Now that we have discussed all of the measures available in Gephi and provided a brief overview of what they can do, the time has come to understand what the raw numbers signify. Each of these measures provides statistical output that needs to be interpreted in order to understand each and every network and to be able to make accurate comparisons between networks.

Fortunately, many of these measures provide normalized output, that is, values that reside on a zero to one continuum, facilitating easy comparisons between different networks. We'll spend a little time on the interpretation basics before moving on to the actual application of many of these statistics to our working network.

Interpreting network measures

When we are examining the various network statistics in Gephi, our goal is to understand the general structure of the network. There are a few simple questions we need to answer using these functions:

· How large is our network, measured by how many steps it takes for the two most distant nodes to connect to one another?

· On average, is our network closely connected, with perhaps a few outliers, or do a high percentage of the members reside many steps away from other nodes?

· Is the graph relatively dense (that is, many connections between nodes) or would it be considered sparse, with few connections relative to the size of the network?

· Does the network have large hubs with many smaller surrounding nodes, or is there a more random structure to the graph?

· Do we see clearly defined groupings, or is the network highly connected in many directions?

These are all key questions to address as we begin to more fully understand the structure of the network, and they can all be answered using some of the statistical tools we just reviewed.

Before we take this any further, it is critical to understand that all statistical measures are calculated relative to the network we are working on. This means that we cannot literally compare statistics from one network to another, although we might be able to make some of these comparisons in a relative sense. All statistics will be subject to external variables such as the industry or situation being studied, the definition of connectedness (are we measuring collaboration or simple interaction), the time span being studied (if applicable), and a host of other considerations.

So with those caveats in mind, let's move on to a basic understanding of what we are looking for as we interpret each of the available statistics.

One of the simplest measures to understand is diameter, which is merely a measure of the distance between the two most distant nodes in the network. However, even this rudimentary statistic has some subjectivity involved in its interpretation. Let's consider two networks, each with a diameter of six. Simple, right? At least until I inform you that Network A has 200 nodes, while Network B has 2,000. This begins to alter our perception about the structure of each network relative to the other. Network A suddenly seems inefficient compared to Network B, which should at least pique our interest into why these two different size networks require the same number of steps to fully traverse.

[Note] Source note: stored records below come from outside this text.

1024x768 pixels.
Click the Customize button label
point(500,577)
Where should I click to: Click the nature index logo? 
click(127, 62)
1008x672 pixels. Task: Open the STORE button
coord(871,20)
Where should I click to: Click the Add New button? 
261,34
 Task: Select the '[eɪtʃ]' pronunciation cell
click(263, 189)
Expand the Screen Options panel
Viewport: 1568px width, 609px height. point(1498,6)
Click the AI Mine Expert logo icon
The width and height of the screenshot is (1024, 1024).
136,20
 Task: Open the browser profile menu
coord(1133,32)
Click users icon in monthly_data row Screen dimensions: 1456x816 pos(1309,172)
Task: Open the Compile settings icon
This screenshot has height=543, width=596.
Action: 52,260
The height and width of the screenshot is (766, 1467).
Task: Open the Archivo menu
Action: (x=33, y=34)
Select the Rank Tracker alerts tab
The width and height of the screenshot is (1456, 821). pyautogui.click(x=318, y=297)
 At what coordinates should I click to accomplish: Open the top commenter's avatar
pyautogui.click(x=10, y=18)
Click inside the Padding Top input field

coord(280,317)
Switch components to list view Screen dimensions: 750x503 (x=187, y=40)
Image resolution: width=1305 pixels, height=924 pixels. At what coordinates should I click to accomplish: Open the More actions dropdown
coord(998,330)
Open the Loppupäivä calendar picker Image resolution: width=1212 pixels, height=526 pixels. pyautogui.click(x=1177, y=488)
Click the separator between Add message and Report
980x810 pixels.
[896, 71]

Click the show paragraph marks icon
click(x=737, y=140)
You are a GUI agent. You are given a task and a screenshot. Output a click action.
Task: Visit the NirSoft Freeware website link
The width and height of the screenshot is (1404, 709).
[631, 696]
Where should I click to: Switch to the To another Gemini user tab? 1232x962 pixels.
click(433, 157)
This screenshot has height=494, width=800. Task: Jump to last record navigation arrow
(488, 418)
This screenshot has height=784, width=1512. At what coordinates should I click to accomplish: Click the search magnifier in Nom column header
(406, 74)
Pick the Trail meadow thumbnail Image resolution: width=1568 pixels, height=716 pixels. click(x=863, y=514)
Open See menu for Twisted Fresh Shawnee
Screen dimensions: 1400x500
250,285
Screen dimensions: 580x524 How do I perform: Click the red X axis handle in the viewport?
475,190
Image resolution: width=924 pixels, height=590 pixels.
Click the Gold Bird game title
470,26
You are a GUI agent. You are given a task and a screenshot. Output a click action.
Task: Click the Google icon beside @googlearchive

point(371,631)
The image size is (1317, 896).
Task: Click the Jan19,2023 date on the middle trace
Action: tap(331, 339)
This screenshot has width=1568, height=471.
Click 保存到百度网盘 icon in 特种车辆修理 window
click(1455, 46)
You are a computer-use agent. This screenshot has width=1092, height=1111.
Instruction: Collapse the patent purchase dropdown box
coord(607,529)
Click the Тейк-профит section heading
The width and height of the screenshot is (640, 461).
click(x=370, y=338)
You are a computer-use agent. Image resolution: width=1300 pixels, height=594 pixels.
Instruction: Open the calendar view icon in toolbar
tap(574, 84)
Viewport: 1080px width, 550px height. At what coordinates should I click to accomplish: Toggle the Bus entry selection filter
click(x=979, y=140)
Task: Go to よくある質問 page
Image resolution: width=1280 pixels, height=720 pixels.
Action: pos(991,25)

Eccentricity is closely related to diameter, as it essentially measures the diameter for each node within the network, versus a single network-based number. Every node in the network (assuming they are all connected) will have a value between 1 and the diameter value, with 1 being highly unlikely. In the case where each of our two networks has a diameter of 6, it would be very interesting to learn how many individual nodes match these criteria. If there are just a few nodes at the edges of the graph with an eccentricity value equal to 6, then there is perhaps little to be gleaned from this information. If, however, 10 percent of nodes in Network A have an eccentricity measure equal to the graph diameter, compared to just 3 percent in Network B, then we can safely assume that the relative structures of the two networks likely differ to a considerable degree.

If we wish to understand the role played by a single node in the network, we can apply the Erdos number calculation to see how all other nodes connect to this single member. In a sense, this is related to the eccentricity calculation we just discussed, although we are now looking at the inverse—how many steps does it take for all other nodes to connect to a single selected member?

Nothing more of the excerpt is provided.